Mr Khan said:
But will they let Nintendo get two-plus years in on them like that, or will it just guarantee that the whole concept of lateral generations is broken forever? I'd say Nintendo's early movement will force them to do so as well, and that they will focus on building devices that "perfect" the tech in the PS3 and 360 (that is to say the all-elusive 1080p @ 60fps, get 3D's resolution and framerate up to comparable levels) Of course, that's under the assumption that Kinect won't last as a hardware booster (which has certainly proven to be the case outside of North America, just that the Americas boost is enough overall). I agree that Sony will last longer, but i'm still doubting they'll make it longer than 7 years at absolute most without a replacement |
Well, Nintendo jumping the next cycle will definitely put pressure on them for sure, but I just think financial and market realities will hold things back longer than usual. Publishers aren't in any hurry to see a next gen hardware shift, except Epic Games (and their reasonings are all too transparent). With a Wii 2 in place, there'd be even less incentive for 3rd parties to jump full force into next gen R&D and engine/toolchain development. Too many have already gotten burned badly from today's fractured, high cost console market, everyone's going to be much more cautious next time.

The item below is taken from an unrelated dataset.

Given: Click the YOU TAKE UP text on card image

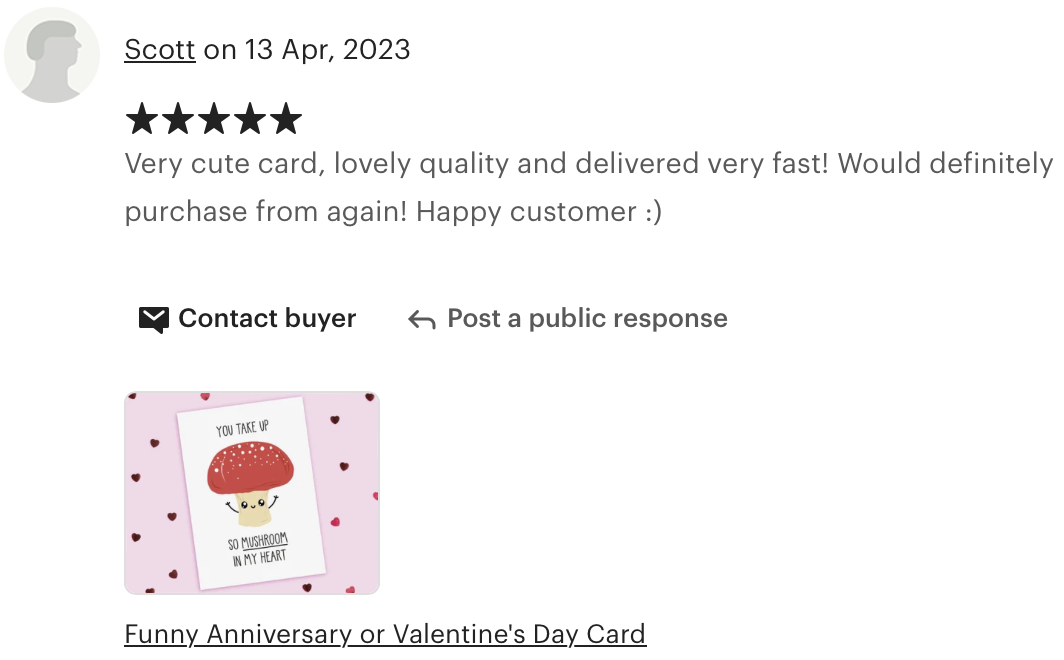Looking at the screenshot, I should tap(242, 429).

I also think Kinect is going to have sustained impact. A Wii-like hardware approach to 360 and PS3 would've probably done MS and Sony no favors, which is also probably why they simply grafted their motion control extensions to the current systems rather than tying them to tweaked new hardware. Worked out for MS, not for Sony, but that has more to do with the commitment each had than anything imo... if we were going to see next gen hardware from either anytime soon though, I think they'd have saved Kinect and Move for that.